• [QUESTIONS TO ANSWER]
A - Output the passage on homemade liqueurs word for word, starting with "Both he and" and going on through "its own right).".
B - In the passage on homemade liqueurs, what alcohol content do Arnold and Schloss recommend for the vodka?
C - Please resume the passage on homemade liqueurs, picking up after its final sentence.

• [TEXT SECTION]
The good news is that experts say vodka works just as well as high-proof neutral alcohol. Higher concentrations are better at extracting volatile flavour compounds, but that's not always the desired effect. "I like to think it's not really a matter of better or worse, just different," explains Dave Arnold, author of Liquid Intelligence and the brains behind the bar at Booker and Dax, Momofuku's Manhattan modernist drinks hot spot.

Both he and Andrew Schloss, author of Homemade Liqueurs and Infused Spirits, recommend sticking to a high-quality vodka, preferably one with a neutral character, a reasonable price tag and about 40-per-cent alcohol. If vodka is absolutely not your thing, many wonderful blends can also be made using brandy, bourbon, tequila and even gin (which, keep in mind, is an infusion in its own right).

There are a few things to consider when making your own liqueurs. "Go light on the sugar syrup and then move upwards," Schloss says. "Sugar is really to taste and gives a thicker mouth feel." This is particularly important because higher-viscosity liquids linger longer on the tongue, creating the perception of greater flavour. Taste as you go, both while infusing and after. "Even if they're high proof, they're not stable," Arnold says, so remove any aromatics once you have a flavour profile you enjoy. Last but not least, don't skimp on primary materials: Alcohol can't extract volatiles that don't exist in the first place.

• [DATA SUPPLIED]
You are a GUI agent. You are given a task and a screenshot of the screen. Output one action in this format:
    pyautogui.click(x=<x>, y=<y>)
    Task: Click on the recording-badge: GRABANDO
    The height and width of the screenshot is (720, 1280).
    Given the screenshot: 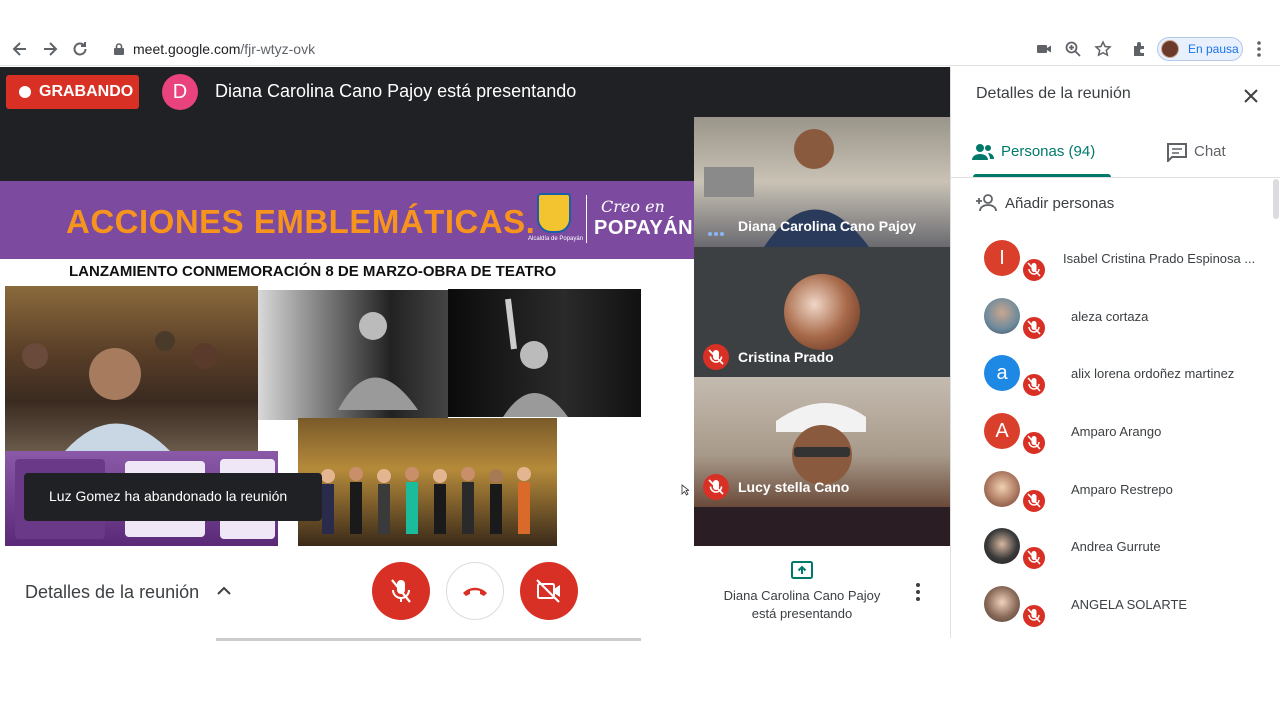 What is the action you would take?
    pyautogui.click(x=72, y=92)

--

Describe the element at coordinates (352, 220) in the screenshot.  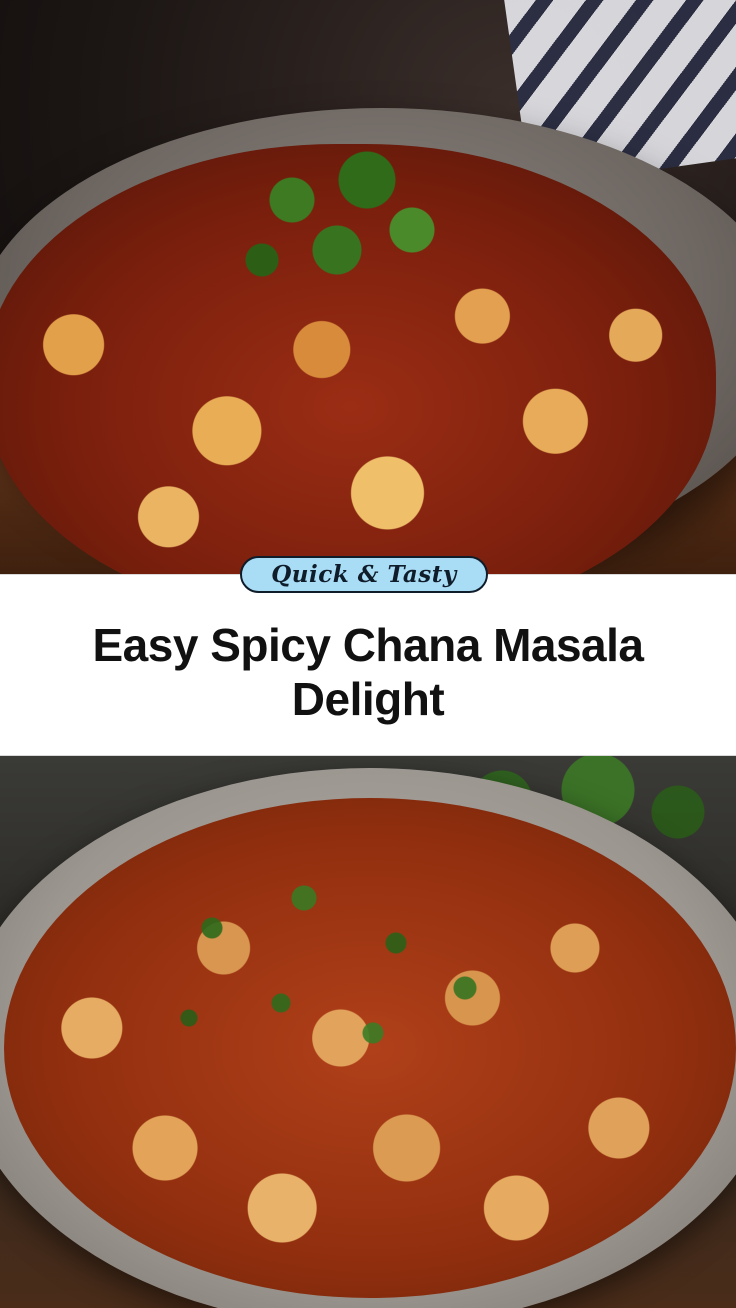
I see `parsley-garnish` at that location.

--

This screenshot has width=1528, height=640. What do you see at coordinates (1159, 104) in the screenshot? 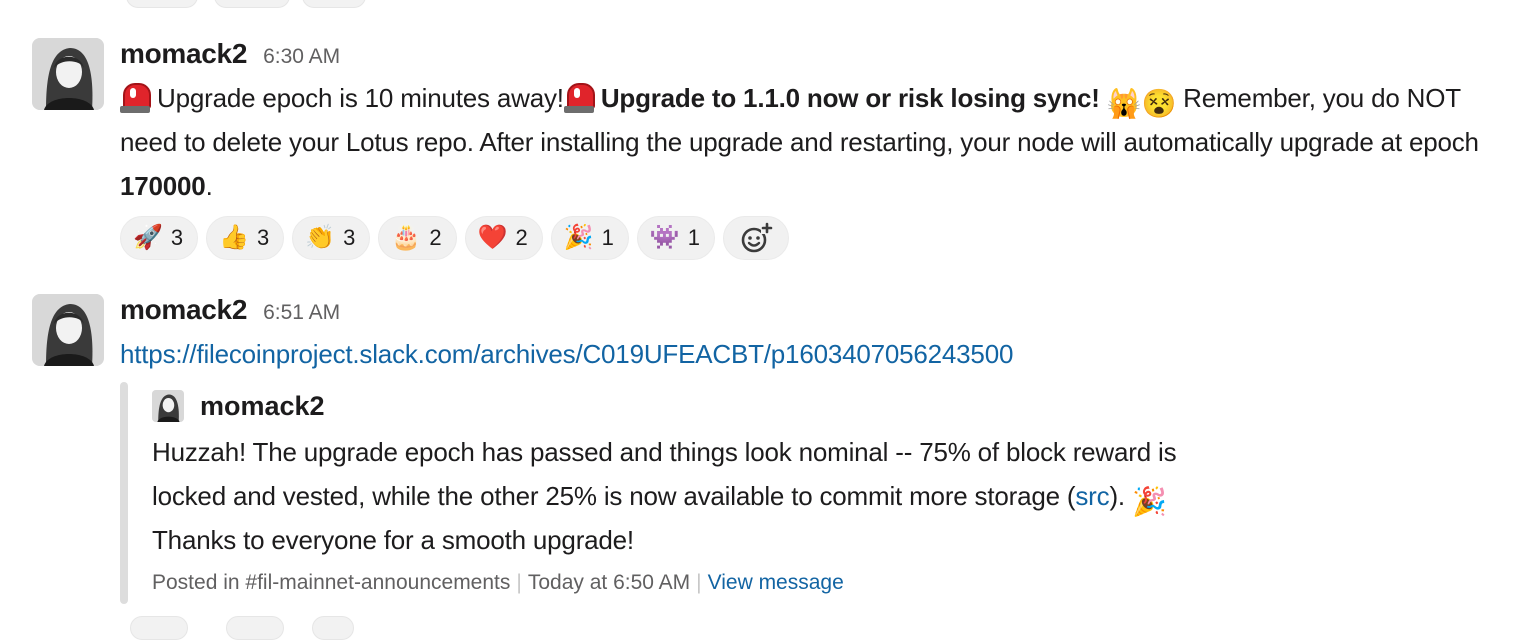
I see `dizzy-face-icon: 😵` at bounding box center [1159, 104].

• [REPLIES]
A -
Both he and Andrew Schloss, author of Homemade Liqueurs and Infused Spirits, recommend sticking to a high-quality vodka, preferably one with a neutral character, a reasonable price tag and about 40-per-cent alcohol. If vodka is absolutely not your thing, many wonderful blends can also be made using brandy, bourbon, tequila and even gin (which, keep in mind, is an infusion in its own right).

B - About 40 percent alcohol.

C -
Mistakes are inevitable, but trust me when I tell you that they'll at least be interesting. Our apricot infusion blushed like a ripe peach, but then tasted like nothing except high-proof alcohol with notes of vanilla. A resinous pine cone left in a pool of 95-per-cent spirit led to predictable results. News flash: Pine cones just don't taste good.

"Here's the secret: Never throw it away," Arnold says. "You like it now, and then maybe in a week it doesn't taste so good. It will never be the same, but it might get delicious again." Unlike commercial products, many of which contain artificial flavours and stabilizers, your creations will evolve over time.

So go ahead, try making a concoction of your own. The process of discovering a favourite is most of the fun. I still remember my first sip of our lemon-balm infusion, which has an unappealing, murky green hue, but tastes like zingy lemon candy. The next time your friends come over for an intricate homemade meal, ignore the skeptical eyebrows and end the evening with your very own digestif. You'll likely create a few converts of your own.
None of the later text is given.